En los primeros tiempos de la pandemia muchos pensamos que la solidaridad se generalizaría en nuestra sociedad. Hubo signos de ello, pero ahora perece que continuamos con el “sálvese quien pueda”. En este reino del individualismo hay un imaginario social según el cual cada uno se labra su propio destino. Esto se da en lo económico, en la cultura, en las relaciones entre países… De este modo, el problema de la pobreza, la violencia, la exclusión no sería tanto cuestión estructural como individual. La sociedad no es responsable de la situación de estas personas; han sido ellas mismas las que se lo han buscado. “Si hubieran estado atentas, si se hubieran esforzado, si hubieran elegido otras amistades, etc. etc.”
Siendo esto así, no hay por qué preocuparse por la suerte de los demás. A lo más, desde la buena voluntad se podrá atender a los necesitados de arriba hacia abajo, de un modo paternalista.

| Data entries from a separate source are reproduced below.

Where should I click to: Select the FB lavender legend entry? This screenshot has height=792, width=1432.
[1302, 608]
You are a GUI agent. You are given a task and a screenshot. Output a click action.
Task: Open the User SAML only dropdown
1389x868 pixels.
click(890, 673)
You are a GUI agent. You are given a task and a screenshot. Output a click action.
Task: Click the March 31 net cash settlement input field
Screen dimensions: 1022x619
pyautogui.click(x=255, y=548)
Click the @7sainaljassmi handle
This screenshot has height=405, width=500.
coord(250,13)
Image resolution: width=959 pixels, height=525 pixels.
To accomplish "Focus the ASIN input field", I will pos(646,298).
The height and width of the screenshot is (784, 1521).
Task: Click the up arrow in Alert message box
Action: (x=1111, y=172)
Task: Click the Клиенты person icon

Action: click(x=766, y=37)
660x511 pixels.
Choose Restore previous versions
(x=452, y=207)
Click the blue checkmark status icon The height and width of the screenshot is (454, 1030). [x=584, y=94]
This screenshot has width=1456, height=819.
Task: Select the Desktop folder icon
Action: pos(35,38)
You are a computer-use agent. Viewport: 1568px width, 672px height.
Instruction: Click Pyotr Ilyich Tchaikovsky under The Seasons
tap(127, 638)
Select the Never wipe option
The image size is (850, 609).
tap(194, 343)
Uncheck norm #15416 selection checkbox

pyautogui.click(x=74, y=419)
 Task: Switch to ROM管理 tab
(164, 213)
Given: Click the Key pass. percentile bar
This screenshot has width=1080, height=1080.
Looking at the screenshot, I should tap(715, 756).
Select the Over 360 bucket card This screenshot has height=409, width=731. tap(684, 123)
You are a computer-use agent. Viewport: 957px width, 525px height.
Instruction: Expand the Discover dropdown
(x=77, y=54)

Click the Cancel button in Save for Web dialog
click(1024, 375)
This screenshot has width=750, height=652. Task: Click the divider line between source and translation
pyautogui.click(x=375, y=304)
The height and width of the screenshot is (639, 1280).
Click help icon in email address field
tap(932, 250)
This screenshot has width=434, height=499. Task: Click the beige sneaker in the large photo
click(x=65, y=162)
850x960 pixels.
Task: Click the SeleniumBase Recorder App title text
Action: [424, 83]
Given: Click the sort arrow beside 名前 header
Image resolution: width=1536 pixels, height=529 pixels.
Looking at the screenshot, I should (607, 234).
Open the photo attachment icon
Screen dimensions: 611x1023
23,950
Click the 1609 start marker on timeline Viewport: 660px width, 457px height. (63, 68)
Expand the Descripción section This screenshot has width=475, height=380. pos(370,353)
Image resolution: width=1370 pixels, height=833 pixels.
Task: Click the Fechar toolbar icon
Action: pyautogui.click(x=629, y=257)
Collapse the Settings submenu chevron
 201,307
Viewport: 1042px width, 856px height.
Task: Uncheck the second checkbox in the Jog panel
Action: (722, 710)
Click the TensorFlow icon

Por lo tanto, queda tranquila la conciencia del que le va bien en la vida, y queda culpabilizada la del que le va mal. Muchas víctimas de la vida, además de serlo, se sienten culpables y merecedoras de su suerte. Es la responsabilidad internalizada.
Sin embargo, la realidad es más compleja porque en la situación de las personas también intervienen, y de modo mucho más determinante de lo que se cree, otros factores. Hay factores que convierten inhumana la lógica del “sálvese quien pueda”. Por ello, la solidaridad primeramente es reconocer a la persona necesitada en su dignidad de persona. Es también percibir y denunciar que la sociedad tiene unos modos de funcionar injustos; que mientras algunas personas son excluidas y violentadas otras sacan tajada de su posición ventajosa. Y la solidaridad es también, cómo no, apoyar con medios para que los que les va mal en la vida se hagan protagonistas del cambio a una vida más digna ayudándoles, promoviéndoles y dándoles la libertad de dirigir sus existencias.